Positron emission tomography (PET) has taken on an increasingly significant role in recent years, usually in combination with computed tomography (PET/CT), with a growing influence on the treatment of prostate carcinoma. A PET/CT scan uses weakly radioactive molecules, which are injected intravenously and then attach to and subsequently are taken up by prostate cancer cells. The selection of the molecular target structure is of crucial importance. The prostate-specific membrane antigen (PSMA) is an ideal target, as this protein appears on the surface of prostate cancer cells in considerably higher quantities – sometimes 100 to 1,000 times higher – than on normal prostate tissue. The development of molecules (called ‘ligands’ or ‘tracers’) capable of marking PSMA has created a unique boom in the use of PET scans for prostate carcinoma diagnostics in recent years (for an overview, see: Maurer et al. Nat. Rev. Urol 2016).

PSMA PET scans can therefore identify and visualise even small foci in lymph nodes and bones – which is beyond the abilities of the conventional techniques mentioned above. For this reason,

PSMA PET scans are increasingly replacing conventional imaging techniques as a means of determining the spread of cancer.
At present, the primary area of application for PSMA PET is biochemical recurrence, i.e. when a patient’s PSA level rises again following surgery or radiotherapy. In such cases, successful treatment is dependent on being able to localise the prostate cancer cells as precisely as possible. Indeed, PSMA PET has also proven itself superior to classic imaging techniques for determining the spread of cancer in primary staging for patients with a high risk.

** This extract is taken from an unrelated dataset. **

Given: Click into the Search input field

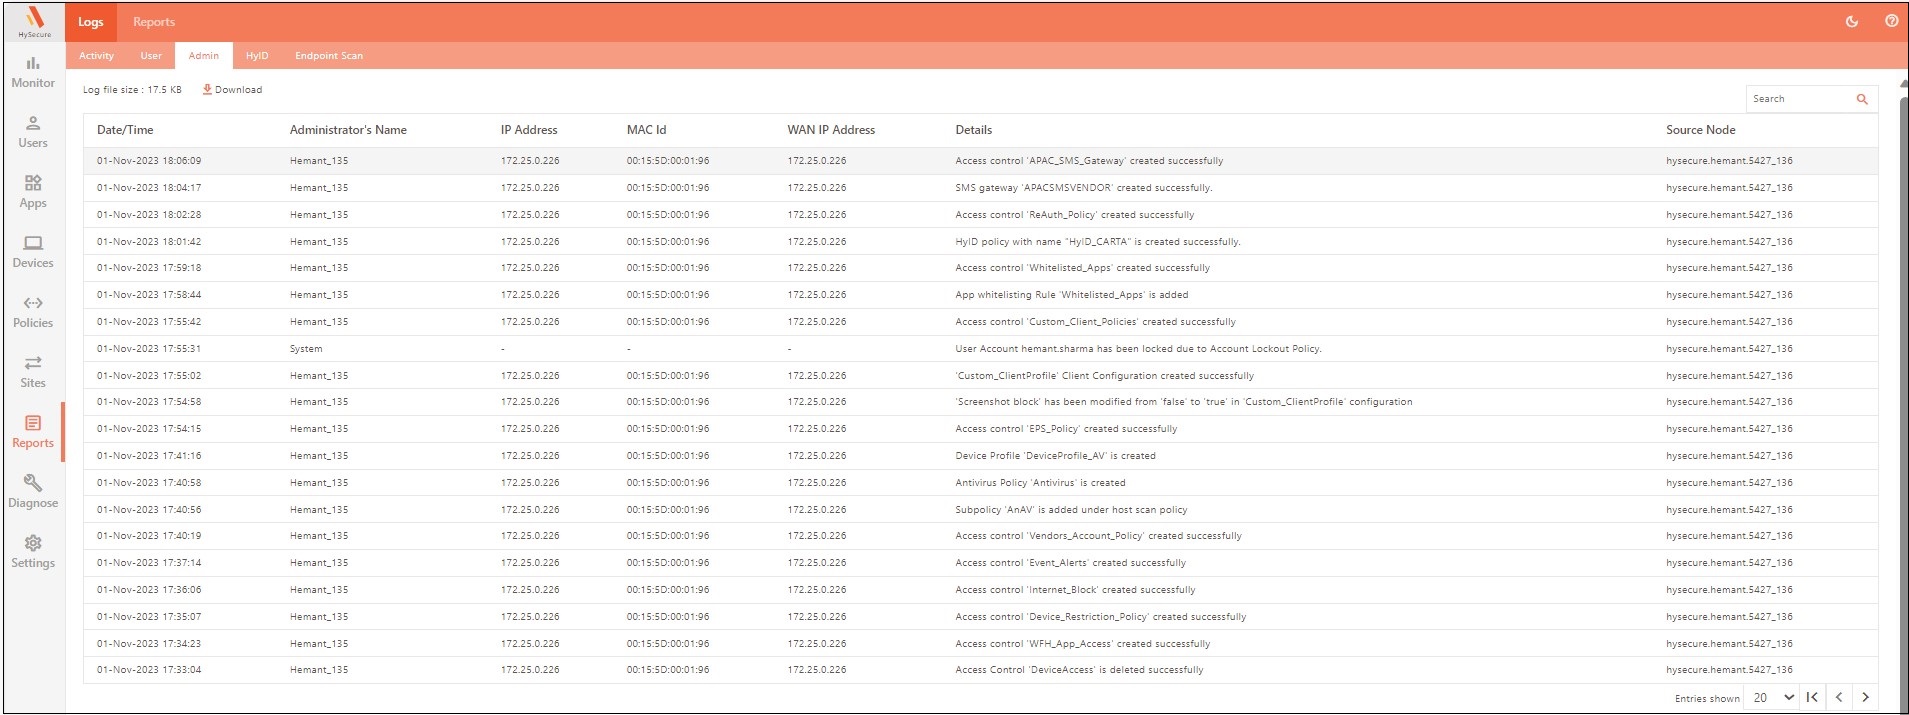Looking at the screenshot, I should tap(1798, 99).
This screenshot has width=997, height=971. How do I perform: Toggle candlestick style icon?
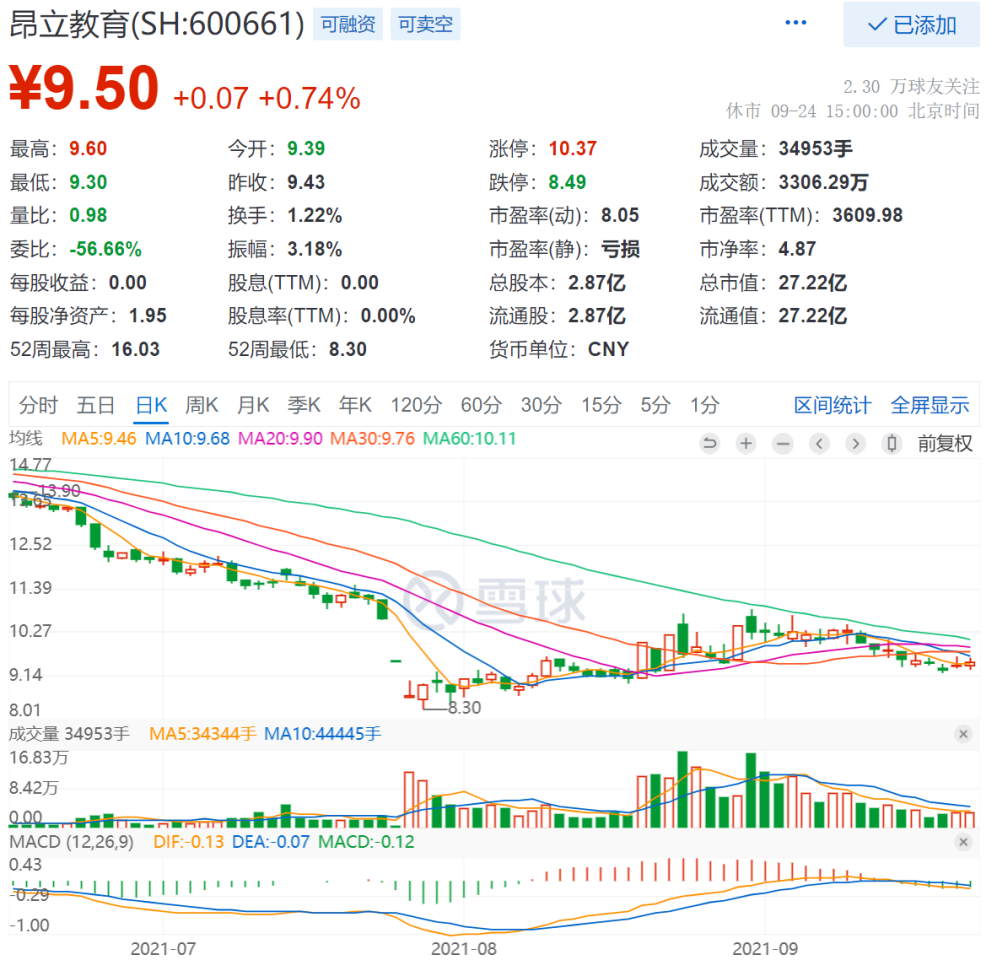click(x=892, y=443)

What do we see in the picture above?

A PSMA-PET in black and white, the images from a computed tomography in gray, and the combined view of both in color.

In a patient with PSA levels rising again after radical prostatectomy, two foci of bone can be clearly seen on the PSMA-PET (red arrows), while the two bone metastases are not (yet) visible on the computed tomography (circle).

In another patient with high-risk prostate carcinoma, the PSMA PET shows spread into a pelvic lymph node (arrow) that does not appear abnormal on computed tomography.